The Software Freedom Conservancy (SFC) is now the leading institution that has taken it upon itself to enforce copyleft, usually around the Linux kernel. The SFC pools money and represents developers whose rights have not been observed.
Beyond this, I particularly applaud the grace period that companies in violation of license obligations are now given to fix the issue. It shows that enforcing copyleft is not about shaking down companies but rather about maintaining developer rights.
In general though, once a company wises up on open source licensing, code with a copyleft license gets blacklisted, and that’s the end of it. Then, complying with copyleft is simple, because the company doesn’t have to.
Due to some important projects, most notably the Linux kernel, special situations (like kernel drivers) remain, but don’t constitute the bulk of problems.
Dump and run
There is still a lot of useful code available under the once dominant GPLv2, the leading copyleft license. As a consequence, despite black-listing GPLv2 and similar, companies sometimes can’t avoid using so-licensed code in their products. They then have to comply with the copyleft obligation.

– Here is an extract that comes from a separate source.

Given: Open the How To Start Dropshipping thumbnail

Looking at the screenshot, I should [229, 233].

This leads to a dump (of the modifications, if any) and run. The company which must open source their modifications, does so only unwillingly. This can be seen in the excruciatingly detailed instructions in the GPLv3 license, which are trying to prevent any workarounds that an engineer at the unwilling company might dream up to prevent actual use of the laid-open code.

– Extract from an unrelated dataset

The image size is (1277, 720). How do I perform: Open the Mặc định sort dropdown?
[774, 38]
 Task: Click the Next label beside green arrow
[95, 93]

The unwilling company will not cooperate with the underlying open source project and will definitely not try to put in the extra effort of contributing any modifications back to the original project. Rather, it will simply put their code onto some remote place on their website or use one of the official graveyards created for this purpose.
Sometimes, however, business model permitting, using copyleft licensed code in a product does not create problems for a company. Once a company realizes this, they usually come around and start to manage their dependency on the open source project. In practice, this means that a developer is tasked with monitoring the project.
They will also start to contribute any minor (or major) fixes the company might have created for the project, and if only to reduce the maintenance burden of repeatedly patching new versions of a component with their internal bug fixes.
This is called participation and contribution out of “enlightened self-interest”. Companies are helping themselves by helping others.
The irony of it? Quality contributions to an open source project don’t need a copleft obligation; they happen by themselves out of enlightened self-interest of the participating parties.
As an educator, this warms my heart.